BMAS stellt neuen Arbeitsschutzstandard vor

Nach Wochen der umfassenden gesellschaftlichen sowie wirtschaftlichen Einschränkungen wird hinsichtlich der Coronakrise nun hauptsächlich darüber diskutiert, unter welchen Voraussetzungen all die zur Eindämmung der Pandemie getroffenen Maßnahmen gelockert werden können. Um die Wirtschaft schrittweise und möglichst ohne weitere Rückschläge zu ihrem Leistungsvermögen vor der Coronakrise zurückzuführen, kommt in diesen Überlegungen vor allem dem Arbeits- und Gesundheitsschutz eine zentrale Rolle zu. So äußerte sich unter anderem Bundesarbeitsminister Hubertus Heil: „Wer in diesen besonderen Zeiten arbeitet, braucht auch besonderen Schutz. Wichtig ist, dass wir bundesweit klare und verbindliche Standards haben.“ Vor diesem Hintergrund hat das von ihm geführte Bundesministerium für Arbeit und Soziales (BMAS) am 16.04.2020 einen neuen „Arbeitsschutzstandard Sars-CoV-2“ vorgestellt. Hierzu veröffentlichte das Ministerium auf seiner Homepage neben dem ausführlichen Inhaltspapier mitsamt aller Vorgaben eine dazugehörige Übersicht anhand von zehn Eckpunkten. Das BMAS stellt dabei zwei Grundsätze voran, die unabhängig von jeweiligen Maßnahmenkonzepten in allen Betrieben gelten sollen:

  1. In Zweifelsfällen, bei denen der Mindestabstand von 1,5 m nicht sicher eingehalten werden kann, müssen Mund-Nasen-Bedeckungen zur Verfügung gestellt und getragen werden.
  2. Personen mit Atemwegssymptomen (sofern nicht vom Arzt z. B. abgeklärte Erkältung) oder Fieber sollen sich generell nicht auf dem Betriebsgelände aufhalten. Der Arbeitgeber hat (z. B. im Rahmen von „Infektions-Notfallplänen“) ein Verfahren zur Abklärung von Verdachtsfällen festzulegen. Zur Einhaltung dieser Grundsätze sollen sich die Unternehmen an den Empfehlungen des Robert-Koch-Instituts orientieren.
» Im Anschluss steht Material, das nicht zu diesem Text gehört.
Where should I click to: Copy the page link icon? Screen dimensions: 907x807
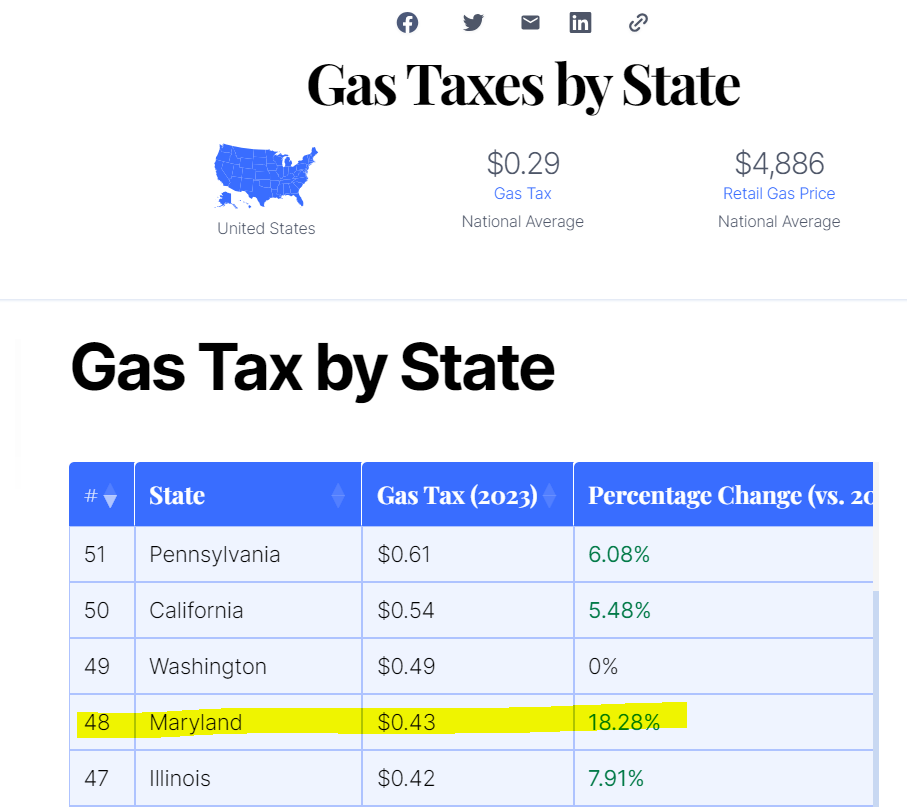[638, 22]
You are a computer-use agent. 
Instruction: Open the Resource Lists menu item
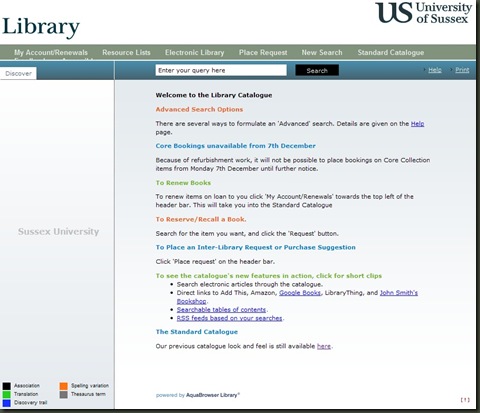[126, 52]
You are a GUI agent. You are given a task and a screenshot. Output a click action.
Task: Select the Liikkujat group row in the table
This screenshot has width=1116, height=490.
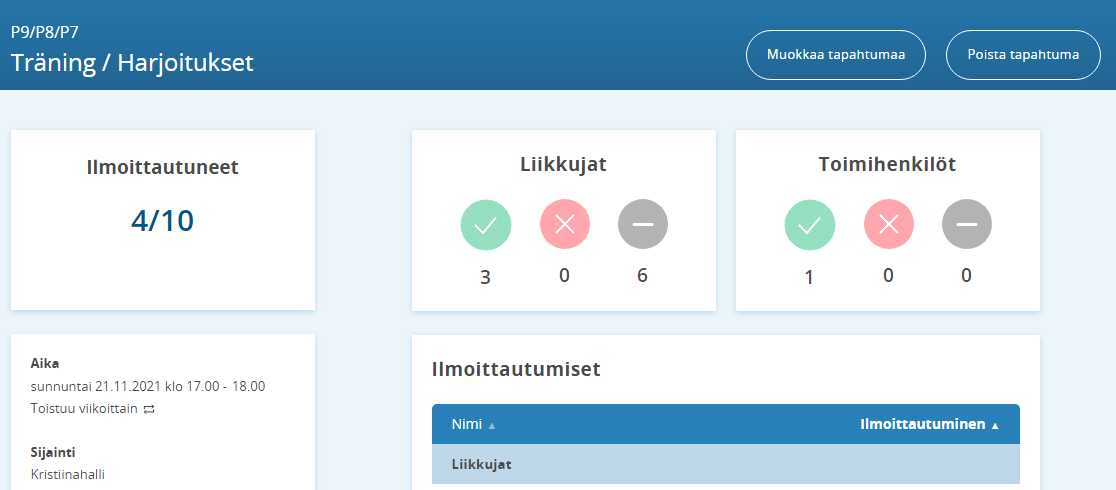tap(725, 465)
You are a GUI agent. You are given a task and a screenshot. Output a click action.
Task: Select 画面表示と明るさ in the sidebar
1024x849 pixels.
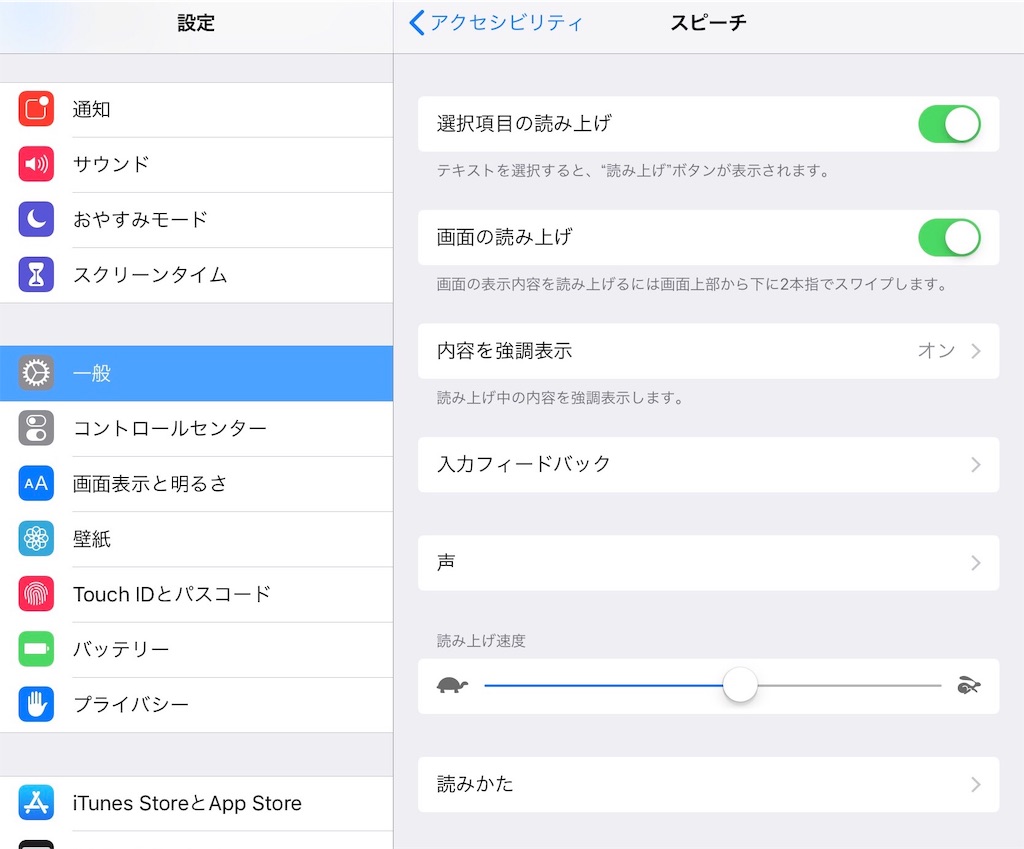point(196,484)
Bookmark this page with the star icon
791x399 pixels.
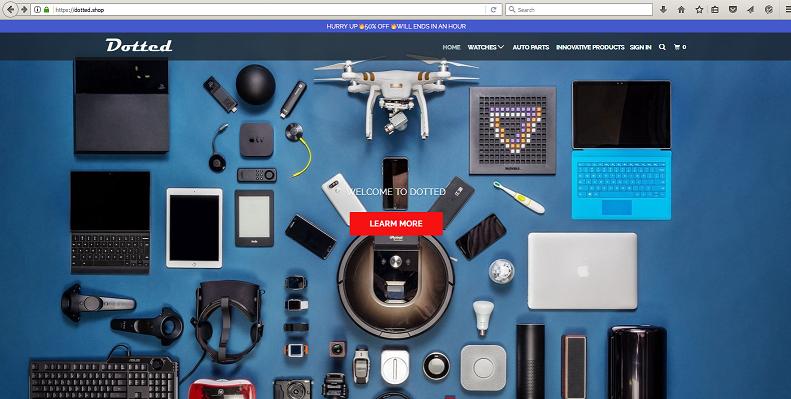pos(699,10)
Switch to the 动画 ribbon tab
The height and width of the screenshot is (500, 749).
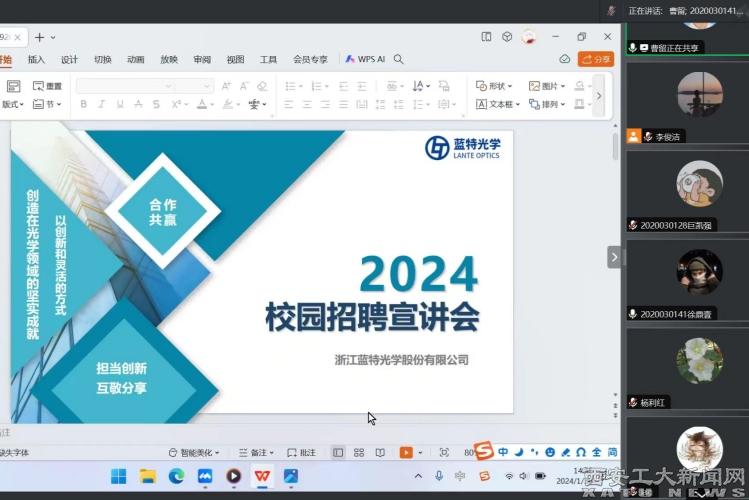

In seinem Inhaltspapier hat das BMAS eine konkrete Auflistung von besonderen technischen, organisatorischen und personellen Maßnahmen vorgenommen, welche die Pflichten des Arbeitgebers aus dem Arbeitsschutzgesetz konkretisieren, wonach der Arbeitgeber verpflichtet ist, die jeweils erforderlichen Maßnahmen des Arbeits- und Gesundheitsschutzes zu treffen. Die wichtigsten Punkte haben wir im Folgenden für Sie zusammengefasst:

Abstand und Schutzausrüstung: An allen Arbeitsplätzen soll der Mindestabstand von 1,5 m eingehalten werden. Dies gilt auch in Bereichen mit Kundenkontakt, bei gemeinsamen Fahrten mit Kollegen und in Gemeinschaftseinrichtungen (Kantinen, Zeiterfassungsterminals, Treppen etc.). Soweit der Abstand nicht eigehalten werden kann, sind Mund-Nase-Bedeckungen zur Verfügung zu stellen.

Homeoffice: Soweit dies möglich ist, soll das Homeoffice genutzt werden. Dies gilt insbesondere, wenn die Büroumgebung im Betrieb so beschaffen ist, dass die Abstandsvorgaben nicht eingehalten werden können.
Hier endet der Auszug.